Variance is the square of the standard deviation. This means that the units of variance are much larger than those of a typical value of a data set.
Why do we used Variance ?
By Squairng the number we get non-negative computation i.e. Disperson cannot be negative.
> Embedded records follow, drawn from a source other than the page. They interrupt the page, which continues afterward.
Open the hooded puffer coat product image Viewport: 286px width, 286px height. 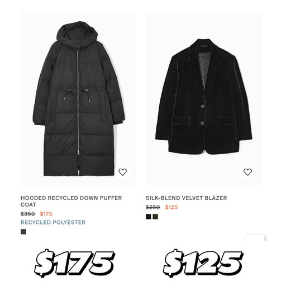pyautogui.click(x=78, y=99)
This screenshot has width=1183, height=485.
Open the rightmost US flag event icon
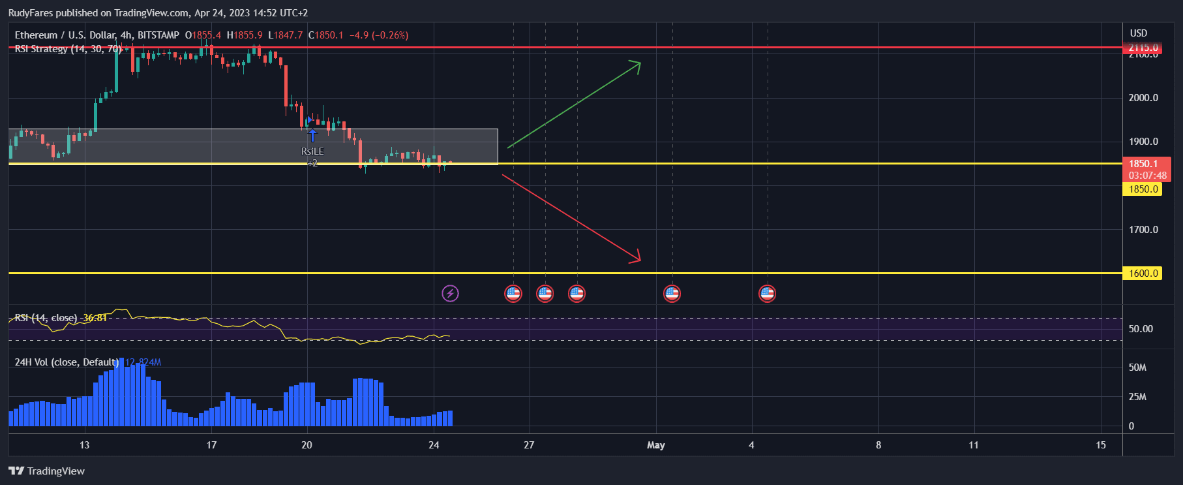767,294
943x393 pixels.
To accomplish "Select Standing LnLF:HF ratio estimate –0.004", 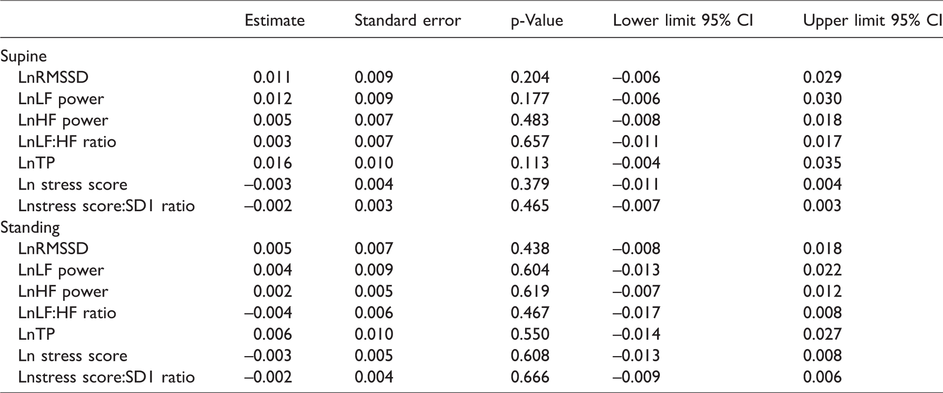I will click(x=268, y=313).
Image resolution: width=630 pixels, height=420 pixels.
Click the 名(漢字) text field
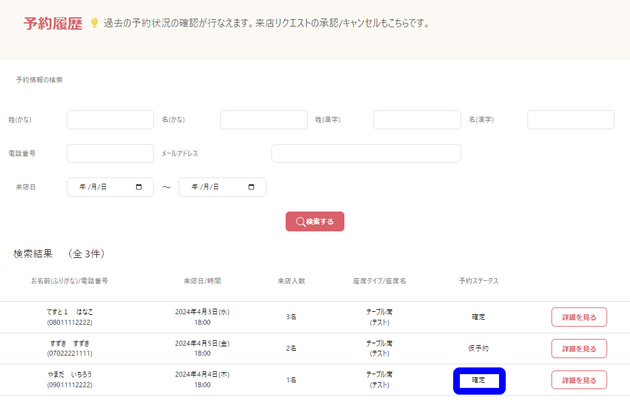coord(570,119)
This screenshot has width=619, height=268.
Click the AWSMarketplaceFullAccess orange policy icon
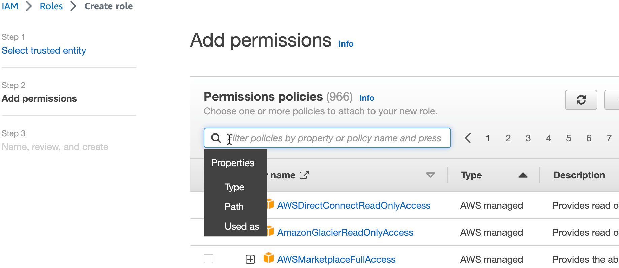(x=268, y=258)
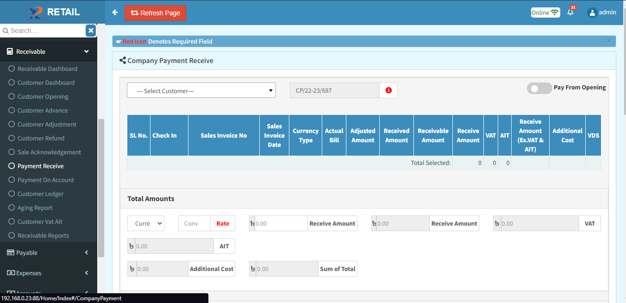This screenshot has width=626, height=303.
Task: Click the Online wifi status indicator
Action: (545, 13)
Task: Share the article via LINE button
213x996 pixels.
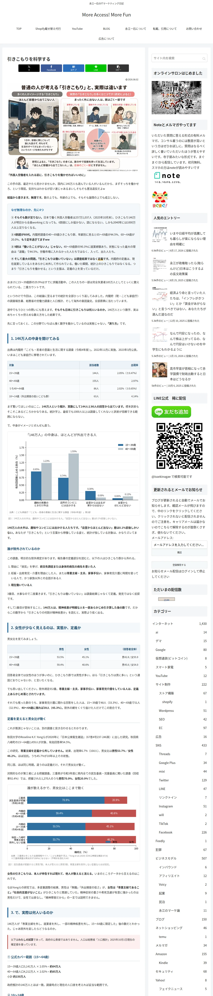Action: 96,68
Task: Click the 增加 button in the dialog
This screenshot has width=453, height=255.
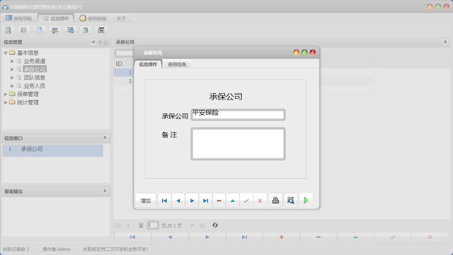Action: pyautogui.click(x=145, y=200)

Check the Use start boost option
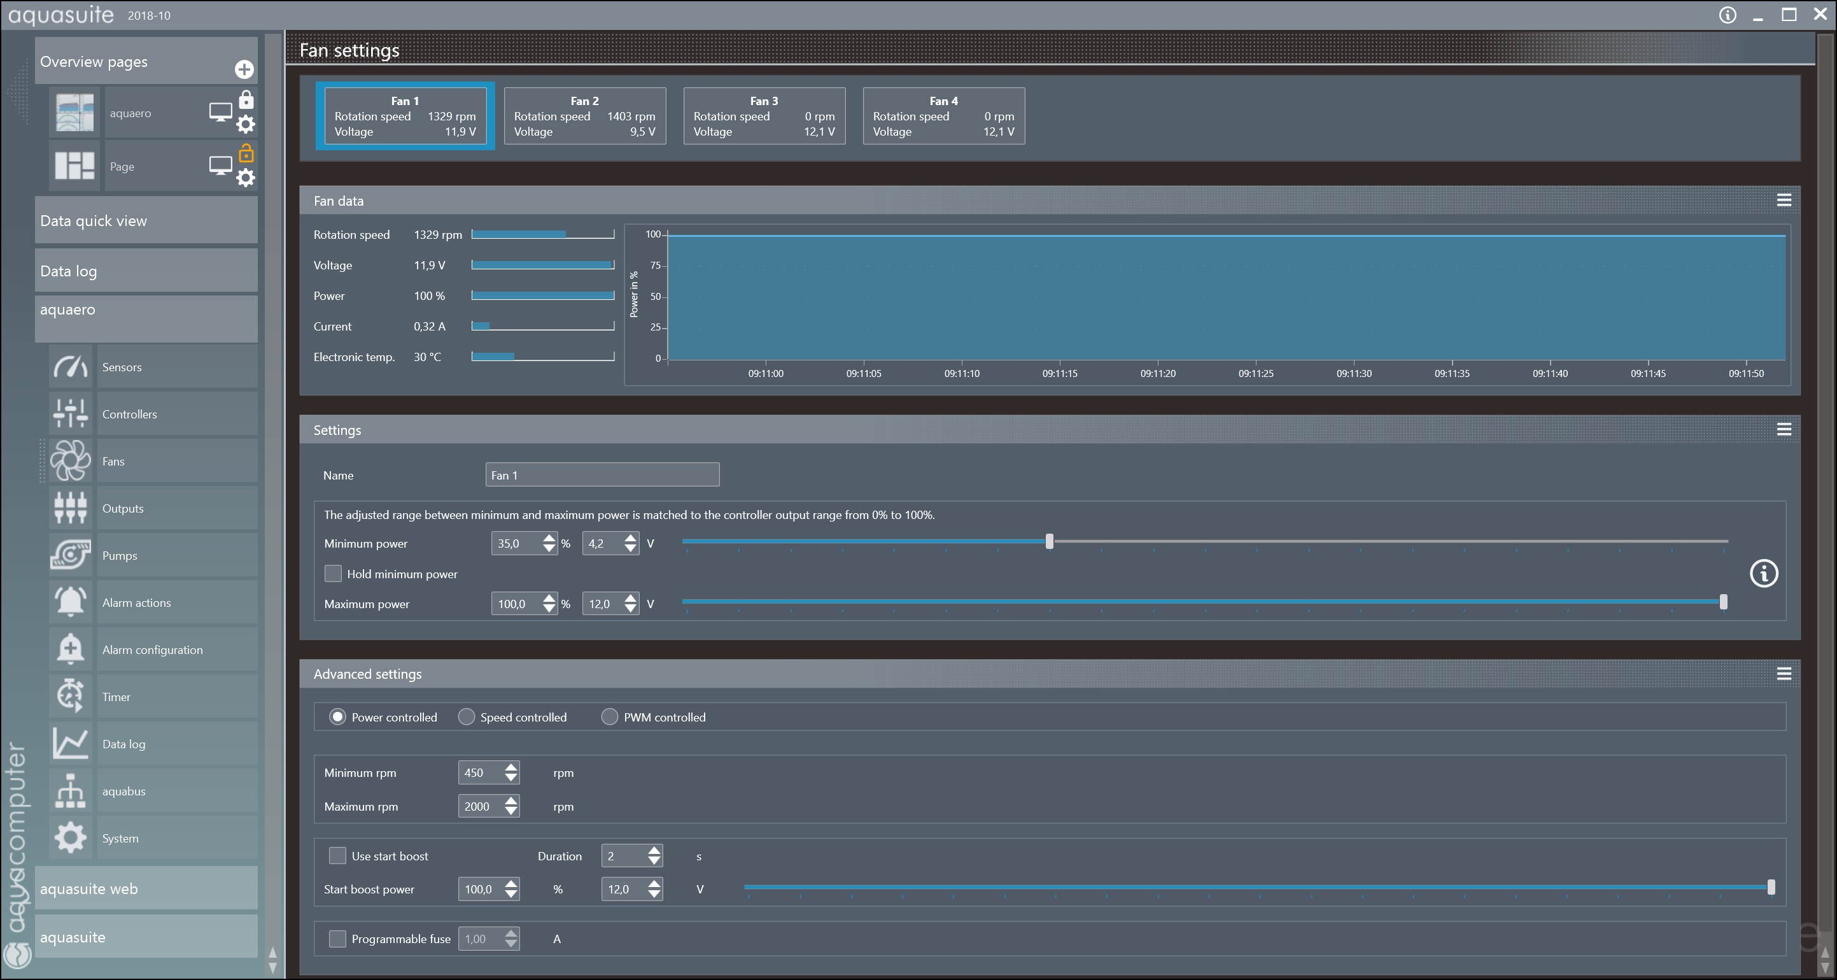(337, 855)
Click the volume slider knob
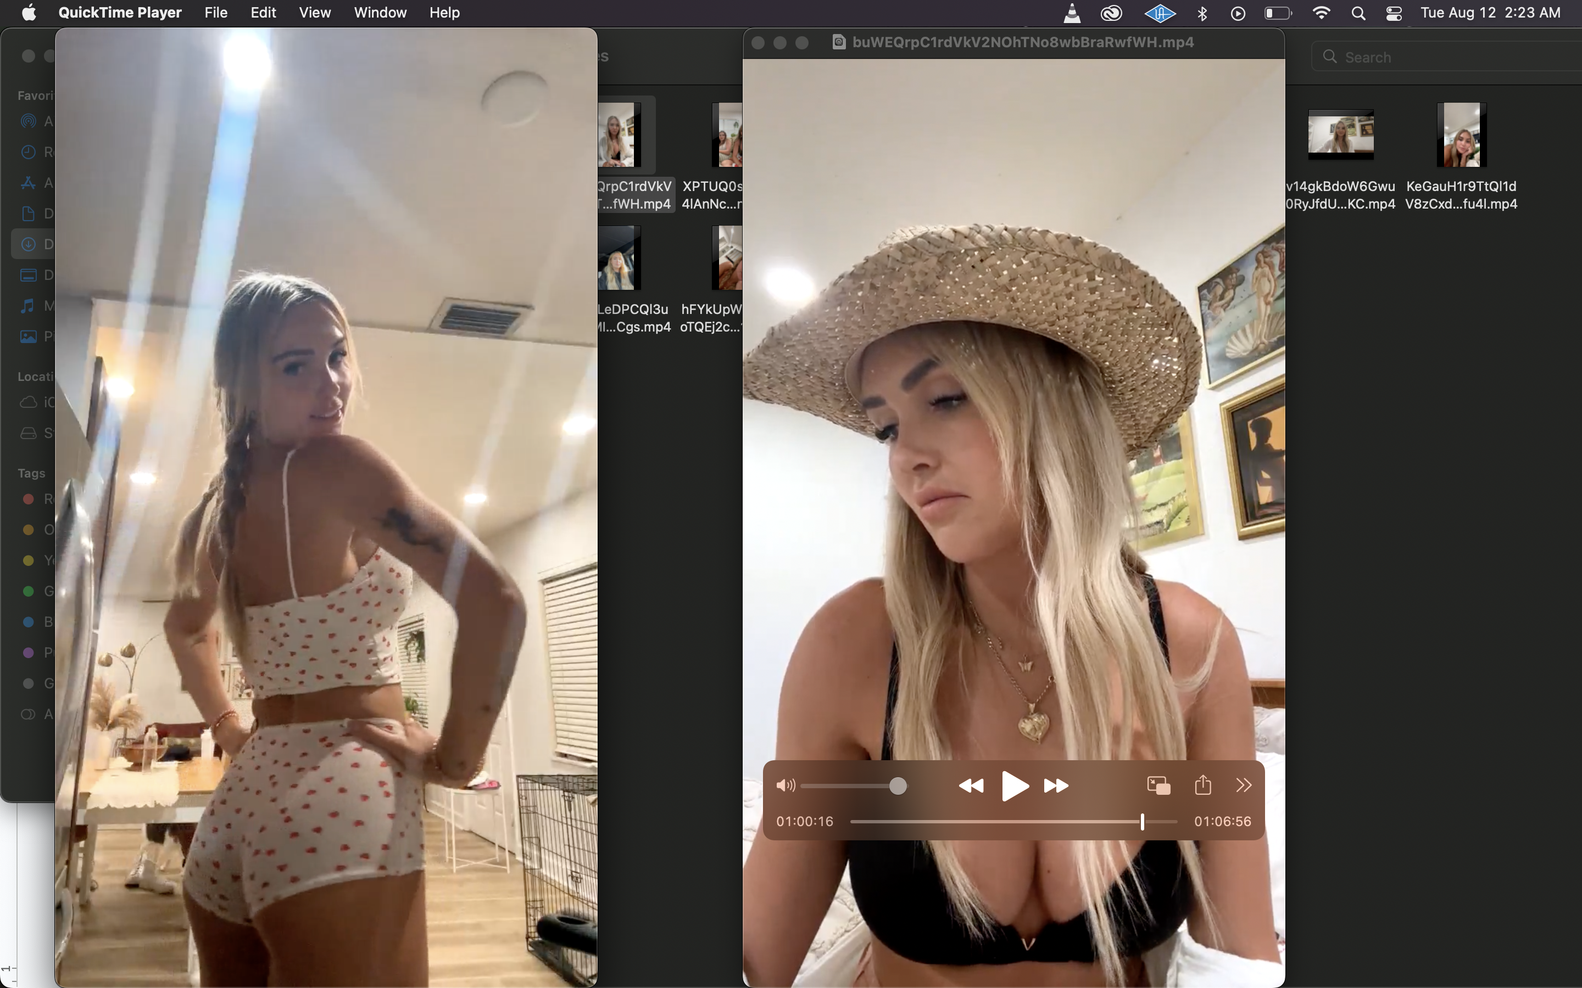This screenshot has width=1582, height=988. click(x=898, y=786)
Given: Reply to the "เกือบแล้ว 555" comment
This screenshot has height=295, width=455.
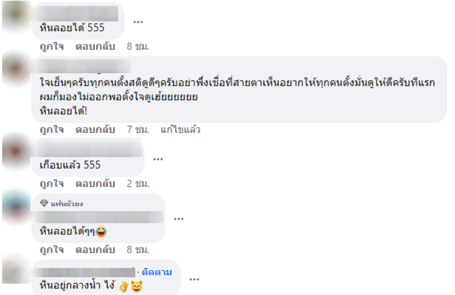Looking at the screenshot, I should point(95,184).
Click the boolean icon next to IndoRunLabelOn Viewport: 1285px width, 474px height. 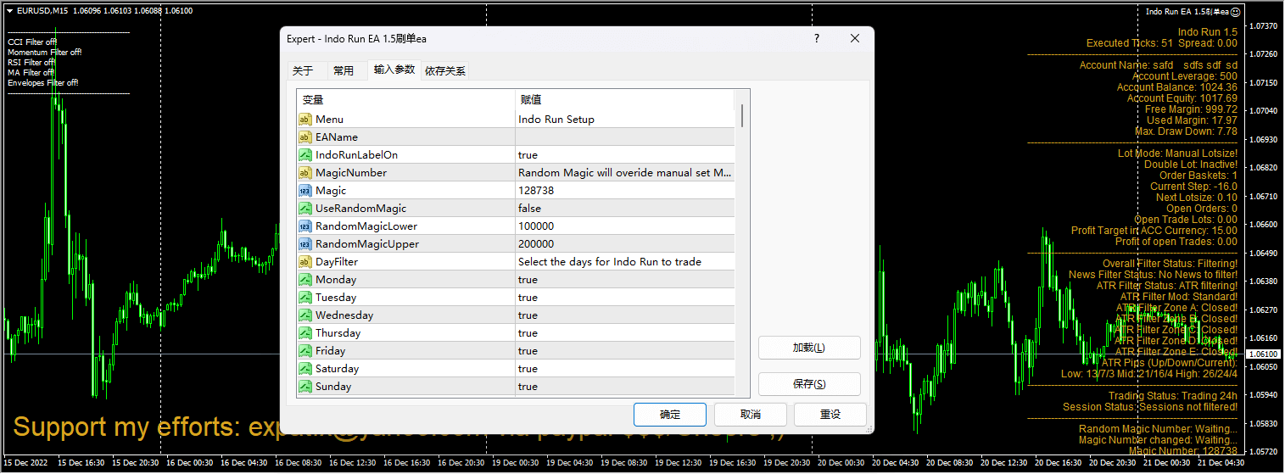click(x=304, y=155)
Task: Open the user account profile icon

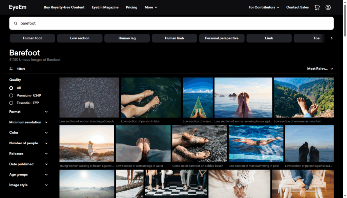Action: pos(328,7)
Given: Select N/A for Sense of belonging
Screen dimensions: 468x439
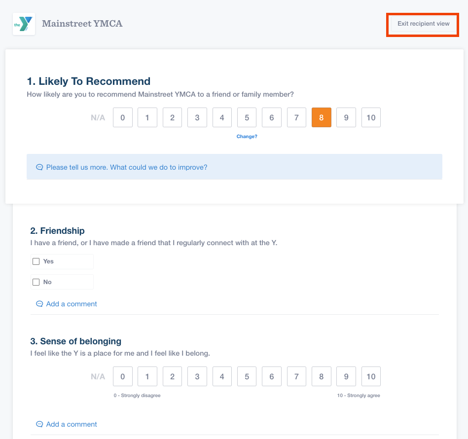Looking at the screenshot, I should pos(98,376).
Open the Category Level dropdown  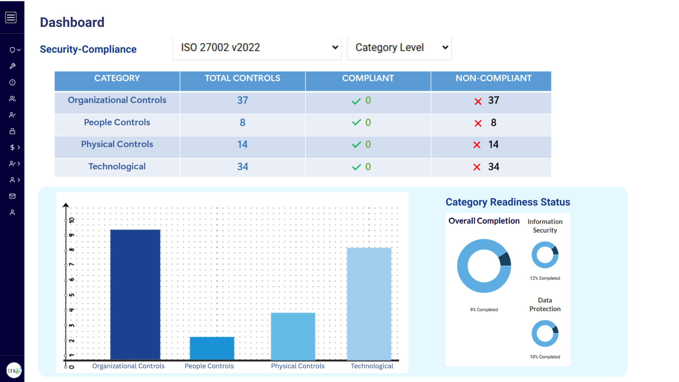click(x=399, y=48)
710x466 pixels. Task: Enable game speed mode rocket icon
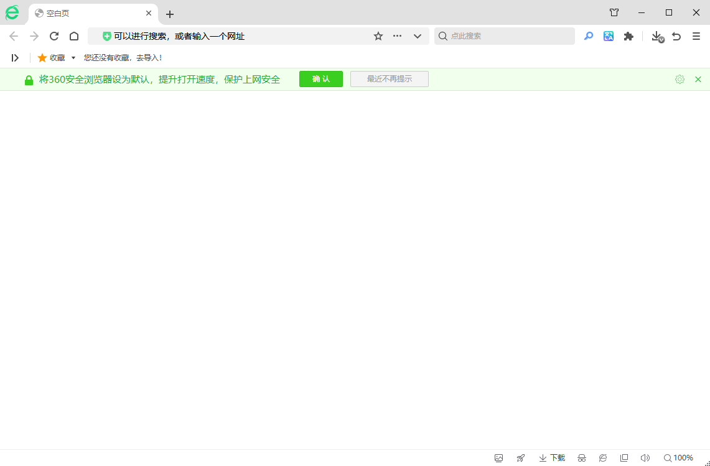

The presence of variance is very important in your dataset because this will allow the model to learn about the different patterns hidden in the data
df.var()
latitude 1.399880e+01
longitude 5.014987e+02
labels 2.286964e-01
age_first_funding_year 6.302352e+00
age_last_funding_year 8.808489e+00
age_first_milestone_year 8.862869e+00
age_last_milestone_year 1.031763e+01
relationships 5.279150e+01
funding_rounds 1.934663e+00
funding_total_usd 3.596119e+16
milestones 1.749355e+00
is_CA 2.495071e-01
is_NY 1.017643e-01
is_MA 8.192657e-02
is_TX 4.348030e-02
is_otherstate 1.723560e-01
is_software 1.384362e-01
is_web 1.318158e-01
is_mobile 7.834962e-02
is_enterprise 7.291370e-02
is_advertising 6.272811e-02
is_gamesvideo 5.322172e-02
is_ecommerce 2.638054e-02
is_biotech 3.551796e-02
is_othercategory 2.188586e-01
has_VC 2.200008e-01
has_angel 1.899869e-01
has_roundA 2.502051e-01
has_roundB 2.386376e-01
has_roundC 1.788707e-01
has_roundD 8.983720e-02
avg_participants 3.514129e+00
is_top500 1.544901e-01
dtype: float64
We can also understand the Variance using the below function.
zero_cols = []
def var_cal(df,float64_lst):
cols = ['normal_value', 'zero_value']
zero_value = 0
normal_value = 0
for value in float64_lst:
rs = round(df[value].var(),6)
if rs > 0:
normal_value = normal_value + 1
elif rs == 0:
zero_value = zero_value + 1
zero_cols.append(value)
var_total_df = pd.DataFrame([[normal_value, zero_value]], columns=cols)
return var_total_df
var_cal(df, int64_lst)
var_cal(df, float64_lst)
zero_value -> Zero variance means that there is no difference in the data values, which means that they are all the same.
Measure central tendency
A measure of central tendency is a single value that attempts to describe a set of data by identifying the central position within that set of data. As such, measures of central tendency are sometimes called measures of central location. They are also classed as summary statistics.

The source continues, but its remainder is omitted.